Tips (what we learned):
Pocket wifi – wifi availability was unreliable (outside hotels and some shops) and often required an email address to sign in (without roaming or wifi, I didn’t have access to my emails). We organised for the rented pocket wifi device to be sent to our hotel, but you can arrange to collect some devices at the airport. We chose Sakura Mobile because their website was easy to use, they were competitively priced, and had good reviews. The device we rented was reliable and it was so convenient to have wifi with us wherever we went. We arranged to return the device at the airport, and realised after we had returned it that we should have kept it until closer to boarding time because we found the airport wifi unusable at Haneda and Narita airports.
Luggage forwarding and storage services – convenient, affordable, and safe. They mean you don’t have to wrestle suitcases onto public transport (or drag them around tourist sites, as we saw some people doing). We sent our luggage directly between hotels, with the assistance of hotel staff who were experienced and efficient at this, so we only had to carry hand luggage. We used Yamato Transport’s TA-Q-BIN (logo: yellow ground with a black cat carrying a kitten) there is also JAL ABC.
Japan Rail Pass – really good value if you are planning a lot of train travel between cities. The pass also covers local transport within some cities.
Suica or Pasmo pre-paid cards – convenient in the many places where they are accepted, but they are not accepted everywhere (e.g., they are not accepted on buses in Hiroshima, which have their own card).
Accessibility – generally not as good as it should be, e.g., the most obvious entrances to underground stations had stairs.
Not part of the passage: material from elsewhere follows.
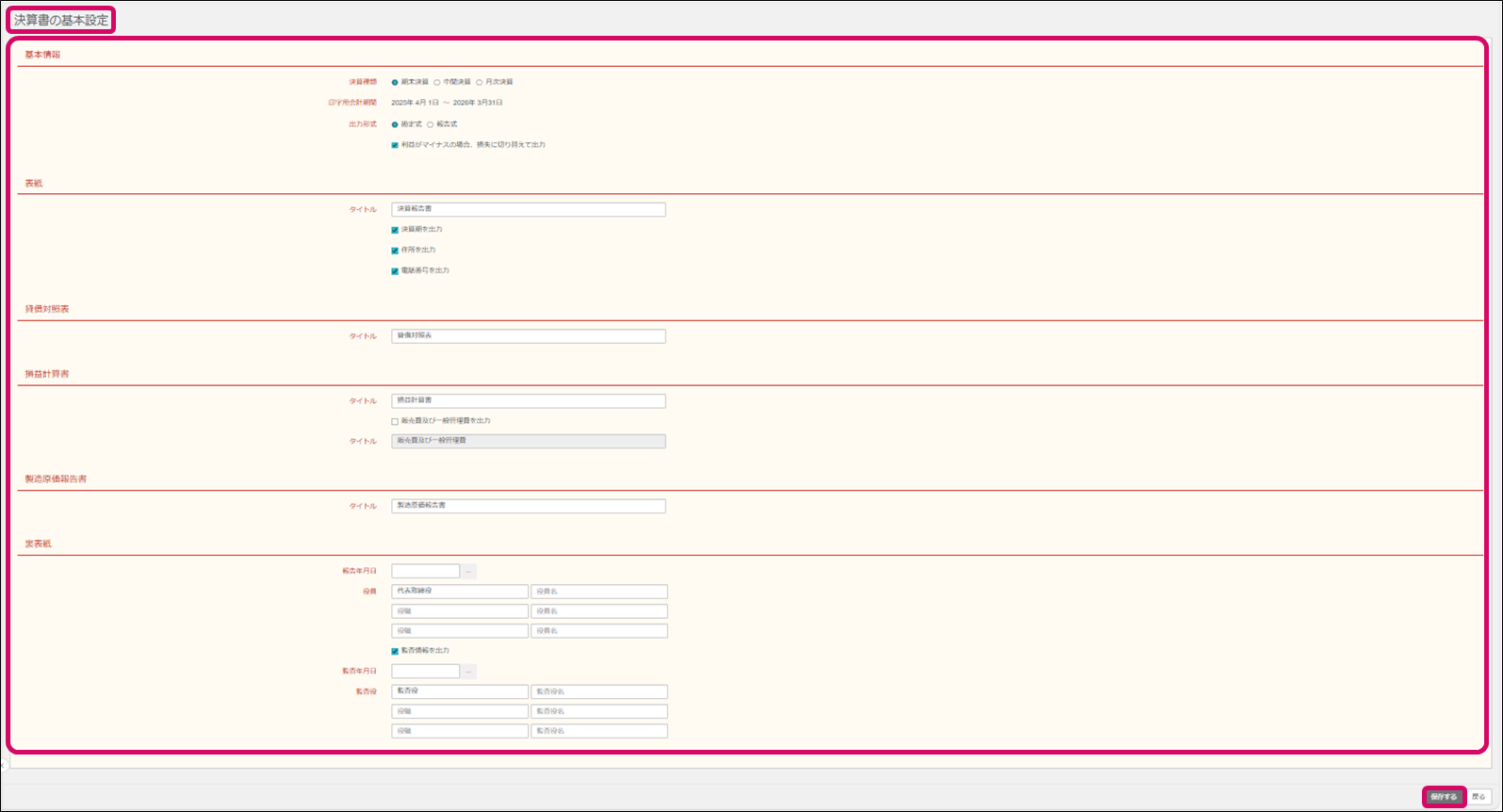Click the 代表取締役 position field

pos(459,592)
Although there were escalators and/or elevators at most stations, they were often out of the way and not well sign posted.
Electricity – 100V, so from Australia, you’ll need an adaptor.
Money – credit card use is limited and many places require payment in cash. You can withdraw Japanese yen from ATM at 7-ELEVEN stores. You will end up with a lot of coins, so bring or buy a coin purse.
Train stations in cities are huge and can take some time to navigate; the HyperDia website is useful for checking train timetables.
Map apps (e.g., Google and iPhone maps) – usefulness was limited in heavily built up areas where there were overpasses and tunnels – the apps couldn’t discern which level we were on, e.g., in Tokyo around Ueno and Shinjuku Stations.
Collect stamps – tourist stamps are available at railway stations, museums, and exhibits – these are mostly free and must not be collected in the same book as temple shuin
On a good day we did about 50% of what I had planned – I didn’t take into account the time it would take to navigate the gigantic train stations, or locate the correct bus stops, or wait in long queues (there was a lot of waiting and I learned to reframe it as time to reflect or people watch).